Work item>
Show every line of the data where the word "agent" can be found.

Given data>

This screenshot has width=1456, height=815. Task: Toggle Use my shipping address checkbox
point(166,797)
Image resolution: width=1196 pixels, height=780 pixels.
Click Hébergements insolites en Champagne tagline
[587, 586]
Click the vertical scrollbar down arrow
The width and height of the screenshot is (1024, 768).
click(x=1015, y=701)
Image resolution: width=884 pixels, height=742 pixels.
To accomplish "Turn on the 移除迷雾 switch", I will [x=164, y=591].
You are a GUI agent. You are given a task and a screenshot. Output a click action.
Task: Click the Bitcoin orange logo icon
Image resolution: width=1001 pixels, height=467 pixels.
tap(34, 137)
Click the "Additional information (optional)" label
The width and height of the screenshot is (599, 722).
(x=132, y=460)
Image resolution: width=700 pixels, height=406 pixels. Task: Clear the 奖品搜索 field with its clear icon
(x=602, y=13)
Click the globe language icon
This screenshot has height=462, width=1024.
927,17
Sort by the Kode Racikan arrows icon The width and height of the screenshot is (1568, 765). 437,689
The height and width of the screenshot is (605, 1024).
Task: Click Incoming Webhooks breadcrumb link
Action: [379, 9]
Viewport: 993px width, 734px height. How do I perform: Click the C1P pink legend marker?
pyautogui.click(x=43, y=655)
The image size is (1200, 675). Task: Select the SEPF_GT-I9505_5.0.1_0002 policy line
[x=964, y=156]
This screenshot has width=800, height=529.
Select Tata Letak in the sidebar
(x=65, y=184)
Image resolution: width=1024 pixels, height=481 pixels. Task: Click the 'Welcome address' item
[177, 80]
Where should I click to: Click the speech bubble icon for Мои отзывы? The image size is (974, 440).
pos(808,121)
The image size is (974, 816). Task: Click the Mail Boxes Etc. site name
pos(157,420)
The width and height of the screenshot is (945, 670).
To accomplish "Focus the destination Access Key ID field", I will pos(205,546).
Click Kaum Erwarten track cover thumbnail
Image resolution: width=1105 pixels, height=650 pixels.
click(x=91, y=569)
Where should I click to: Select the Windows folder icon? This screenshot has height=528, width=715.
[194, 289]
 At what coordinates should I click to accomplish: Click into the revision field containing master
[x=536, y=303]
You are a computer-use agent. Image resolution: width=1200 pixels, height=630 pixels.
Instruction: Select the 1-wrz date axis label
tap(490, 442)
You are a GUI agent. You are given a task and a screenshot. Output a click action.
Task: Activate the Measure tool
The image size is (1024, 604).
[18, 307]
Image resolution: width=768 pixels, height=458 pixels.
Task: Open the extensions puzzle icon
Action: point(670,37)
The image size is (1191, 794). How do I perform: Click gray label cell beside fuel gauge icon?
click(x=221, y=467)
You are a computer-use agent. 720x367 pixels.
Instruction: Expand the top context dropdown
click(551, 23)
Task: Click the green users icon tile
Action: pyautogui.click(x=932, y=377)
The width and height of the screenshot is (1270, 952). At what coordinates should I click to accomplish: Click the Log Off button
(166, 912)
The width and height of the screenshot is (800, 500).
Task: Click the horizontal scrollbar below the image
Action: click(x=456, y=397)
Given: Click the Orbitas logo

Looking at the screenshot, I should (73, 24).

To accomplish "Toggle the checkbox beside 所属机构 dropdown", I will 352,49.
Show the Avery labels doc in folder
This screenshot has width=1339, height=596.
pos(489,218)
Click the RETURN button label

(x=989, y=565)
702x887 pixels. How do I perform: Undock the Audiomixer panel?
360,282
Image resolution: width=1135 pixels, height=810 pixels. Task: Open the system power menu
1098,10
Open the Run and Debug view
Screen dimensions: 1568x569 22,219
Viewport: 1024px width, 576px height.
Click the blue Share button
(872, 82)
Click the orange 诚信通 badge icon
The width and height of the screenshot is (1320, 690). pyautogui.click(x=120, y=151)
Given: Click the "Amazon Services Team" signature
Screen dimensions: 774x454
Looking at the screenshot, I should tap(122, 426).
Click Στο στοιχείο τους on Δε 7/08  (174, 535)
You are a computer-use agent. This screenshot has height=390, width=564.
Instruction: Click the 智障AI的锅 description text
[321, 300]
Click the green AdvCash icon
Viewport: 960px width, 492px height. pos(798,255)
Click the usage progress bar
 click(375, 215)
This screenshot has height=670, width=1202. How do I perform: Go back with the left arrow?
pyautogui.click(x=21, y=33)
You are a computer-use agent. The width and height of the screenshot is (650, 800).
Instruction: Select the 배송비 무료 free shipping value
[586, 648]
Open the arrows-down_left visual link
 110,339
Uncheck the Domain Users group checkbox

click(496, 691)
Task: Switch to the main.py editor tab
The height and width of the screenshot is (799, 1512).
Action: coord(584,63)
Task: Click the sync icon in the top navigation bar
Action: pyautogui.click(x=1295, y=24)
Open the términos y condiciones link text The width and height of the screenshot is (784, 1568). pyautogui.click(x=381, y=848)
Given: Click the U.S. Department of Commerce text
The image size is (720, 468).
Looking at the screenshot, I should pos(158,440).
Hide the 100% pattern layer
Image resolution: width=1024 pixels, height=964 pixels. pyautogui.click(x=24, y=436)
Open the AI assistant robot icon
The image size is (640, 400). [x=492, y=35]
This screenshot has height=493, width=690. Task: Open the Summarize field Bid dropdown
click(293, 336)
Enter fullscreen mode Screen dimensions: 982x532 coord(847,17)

The completed task>
You are a GUI agent. You are given a task and a screenshot. Output a click action.
You are a computer-use agent. Image resolution: width=1200 pixels, height=630 pixels.
You are a GUI agent. You are given a task and a screenshot. Output a click action.
You are a computer-use agent. 720x367 pixels.
You are a computer-use agent. This screenshot has height=390, width=564.
You are a computer-use agent. The width and height of the screenshot is (650, 800).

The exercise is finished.